Data for this exercise >>

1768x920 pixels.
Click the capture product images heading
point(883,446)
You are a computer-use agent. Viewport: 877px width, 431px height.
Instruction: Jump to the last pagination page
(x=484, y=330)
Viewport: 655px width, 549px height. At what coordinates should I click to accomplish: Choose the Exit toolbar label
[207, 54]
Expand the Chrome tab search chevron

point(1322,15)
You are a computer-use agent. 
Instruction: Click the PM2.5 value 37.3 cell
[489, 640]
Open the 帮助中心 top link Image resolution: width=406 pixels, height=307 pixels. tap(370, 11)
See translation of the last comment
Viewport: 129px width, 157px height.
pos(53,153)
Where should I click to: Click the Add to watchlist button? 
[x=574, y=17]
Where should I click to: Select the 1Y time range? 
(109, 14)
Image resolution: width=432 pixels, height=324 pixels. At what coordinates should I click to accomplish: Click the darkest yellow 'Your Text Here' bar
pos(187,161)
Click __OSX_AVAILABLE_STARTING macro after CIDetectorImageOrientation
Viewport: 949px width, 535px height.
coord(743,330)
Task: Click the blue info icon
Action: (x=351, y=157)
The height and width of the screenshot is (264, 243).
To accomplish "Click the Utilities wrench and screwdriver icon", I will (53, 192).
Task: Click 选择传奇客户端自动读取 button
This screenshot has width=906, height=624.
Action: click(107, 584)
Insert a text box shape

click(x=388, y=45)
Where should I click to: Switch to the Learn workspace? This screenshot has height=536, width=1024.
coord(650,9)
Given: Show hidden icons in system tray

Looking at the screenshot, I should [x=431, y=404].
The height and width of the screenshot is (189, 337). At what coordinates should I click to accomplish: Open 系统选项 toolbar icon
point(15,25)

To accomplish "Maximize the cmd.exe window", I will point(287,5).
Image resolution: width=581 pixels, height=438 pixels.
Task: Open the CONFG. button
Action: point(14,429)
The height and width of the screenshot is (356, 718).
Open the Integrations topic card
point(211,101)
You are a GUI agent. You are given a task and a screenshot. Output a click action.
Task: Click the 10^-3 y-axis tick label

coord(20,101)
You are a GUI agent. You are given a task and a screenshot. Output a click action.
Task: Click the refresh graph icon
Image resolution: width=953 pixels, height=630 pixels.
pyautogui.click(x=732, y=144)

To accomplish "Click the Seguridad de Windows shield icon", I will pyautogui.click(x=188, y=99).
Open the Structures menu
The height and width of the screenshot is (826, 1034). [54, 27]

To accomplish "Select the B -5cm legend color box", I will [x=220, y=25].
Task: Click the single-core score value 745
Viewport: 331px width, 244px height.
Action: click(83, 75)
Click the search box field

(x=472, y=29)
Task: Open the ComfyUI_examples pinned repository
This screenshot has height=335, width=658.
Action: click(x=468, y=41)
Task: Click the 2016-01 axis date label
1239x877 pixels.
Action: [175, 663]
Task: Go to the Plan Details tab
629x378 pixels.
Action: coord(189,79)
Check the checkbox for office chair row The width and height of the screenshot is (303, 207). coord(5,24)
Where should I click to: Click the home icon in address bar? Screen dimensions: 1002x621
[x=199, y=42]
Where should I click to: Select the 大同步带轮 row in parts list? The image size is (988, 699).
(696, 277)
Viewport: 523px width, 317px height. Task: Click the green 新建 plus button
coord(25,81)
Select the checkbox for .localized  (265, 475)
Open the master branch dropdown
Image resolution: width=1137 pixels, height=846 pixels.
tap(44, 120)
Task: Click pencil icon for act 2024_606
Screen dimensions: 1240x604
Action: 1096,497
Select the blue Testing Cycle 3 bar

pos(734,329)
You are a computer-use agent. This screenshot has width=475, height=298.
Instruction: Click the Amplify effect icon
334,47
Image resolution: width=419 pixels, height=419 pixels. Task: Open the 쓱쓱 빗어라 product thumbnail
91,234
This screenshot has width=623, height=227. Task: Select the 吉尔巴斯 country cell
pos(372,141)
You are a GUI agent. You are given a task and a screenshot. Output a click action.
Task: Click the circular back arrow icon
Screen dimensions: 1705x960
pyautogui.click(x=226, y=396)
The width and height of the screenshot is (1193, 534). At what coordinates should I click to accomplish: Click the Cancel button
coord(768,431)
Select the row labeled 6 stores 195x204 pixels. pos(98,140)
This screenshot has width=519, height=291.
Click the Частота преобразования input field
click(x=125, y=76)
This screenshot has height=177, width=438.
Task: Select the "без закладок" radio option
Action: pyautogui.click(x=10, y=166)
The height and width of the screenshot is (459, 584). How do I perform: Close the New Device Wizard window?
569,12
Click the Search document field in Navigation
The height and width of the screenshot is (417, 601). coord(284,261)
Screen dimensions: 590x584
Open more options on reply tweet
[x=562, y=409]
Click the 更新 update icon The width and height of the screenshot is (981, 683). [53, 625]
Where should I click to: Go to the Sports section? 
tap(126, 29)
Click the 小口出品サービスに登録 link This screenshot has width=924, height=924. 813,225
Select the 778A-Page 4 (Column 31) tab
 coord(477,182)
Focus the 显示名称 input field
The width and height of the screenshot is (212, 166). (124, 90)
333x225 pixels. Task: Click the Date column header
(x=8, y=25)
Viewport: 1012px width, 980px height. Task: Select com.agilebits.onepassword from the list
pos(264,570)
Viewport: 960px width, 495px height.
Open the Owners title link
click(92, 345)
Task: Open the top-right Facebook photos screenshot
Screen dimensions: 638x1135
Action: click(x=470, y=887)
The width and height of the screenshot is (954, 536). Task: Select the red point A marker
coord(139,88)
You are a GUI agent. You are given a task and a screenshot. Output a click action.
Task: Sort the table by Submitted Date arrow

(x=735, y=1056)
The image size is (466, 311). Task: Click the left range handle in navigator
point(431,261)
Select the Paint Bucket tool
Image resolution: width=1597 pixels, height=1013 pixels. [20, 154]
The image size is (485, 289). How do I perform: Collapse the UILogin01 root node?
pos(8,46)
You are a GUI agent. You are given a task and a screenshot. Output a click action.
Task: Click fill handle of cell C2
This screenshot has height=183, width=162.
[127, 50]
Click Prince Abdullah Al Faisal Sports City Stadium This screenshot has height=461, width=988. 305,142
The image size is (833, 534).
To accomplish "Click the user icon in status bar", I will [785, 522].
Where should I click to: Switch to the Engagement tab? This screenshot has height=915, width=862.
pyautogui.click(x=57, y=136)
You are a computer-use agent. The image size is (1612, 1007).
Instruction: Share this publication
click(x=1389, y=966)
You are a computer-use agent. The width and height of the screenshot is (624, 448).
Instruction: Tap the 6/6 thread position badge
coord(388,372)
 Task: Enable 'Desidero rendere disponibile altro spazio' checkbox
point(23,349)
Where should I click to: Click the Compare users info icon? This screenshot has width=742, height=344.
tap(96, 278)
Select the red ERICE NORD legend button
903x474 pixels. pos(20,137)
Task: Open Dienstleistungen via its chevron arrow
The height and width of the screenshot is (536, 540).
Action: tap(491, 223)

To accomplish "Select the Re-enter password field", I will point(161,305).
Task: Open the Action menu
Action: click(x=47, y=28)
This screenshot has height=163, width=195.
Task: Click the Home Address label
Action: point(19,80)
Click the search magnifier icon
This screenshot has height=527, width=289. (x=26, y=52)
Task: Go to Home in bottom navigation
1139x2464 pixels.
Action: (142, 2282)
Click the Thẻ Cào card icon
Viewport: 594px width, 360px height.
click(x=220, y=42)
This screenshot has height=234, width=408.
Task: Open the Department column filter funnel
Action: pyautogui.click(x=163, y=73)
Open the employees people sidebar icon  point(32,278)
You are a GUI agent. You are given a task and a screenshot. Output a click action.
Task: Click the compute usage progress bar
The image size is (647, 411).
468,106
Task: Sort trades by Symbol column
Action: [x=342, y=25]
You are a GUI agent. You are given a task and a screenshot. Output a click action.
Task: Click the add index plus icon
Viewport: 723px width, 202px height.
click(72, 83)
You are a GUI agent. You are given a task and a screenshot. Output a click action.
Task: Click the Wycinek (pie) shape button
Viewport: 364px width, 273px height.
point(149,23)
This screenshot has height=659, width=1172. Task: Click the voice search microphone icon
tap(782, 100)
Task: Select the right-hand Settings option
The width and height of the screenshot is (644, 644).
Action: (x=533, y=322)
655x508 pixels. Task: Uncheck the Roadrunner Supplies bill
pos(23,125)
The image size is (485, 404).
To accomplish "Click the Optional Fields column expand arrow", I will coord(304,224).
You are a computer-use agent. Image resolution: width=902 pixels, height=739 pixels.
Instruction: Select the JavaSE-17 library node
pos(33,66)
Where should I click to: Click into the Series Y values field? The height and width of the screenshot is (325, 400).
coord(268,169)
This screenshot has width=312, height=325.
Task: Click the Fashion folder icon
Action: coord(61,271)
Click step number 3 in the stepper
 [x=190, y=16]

Task directions >> Could you quote the data verbatim, starting with the line containing "The height and width of the screenshot is (356, 718)." and ending with the line containing "coord(20,101)", both lines included?

Response >>
The height and width of the screenshot is (356, 718).
Open the Integrations topic card
point(211,101)
You are a GUI agent. You are given a task and a screenshot. Output a click action.
Task: Click the 10^-3 y-axis tick label

coord(20,101)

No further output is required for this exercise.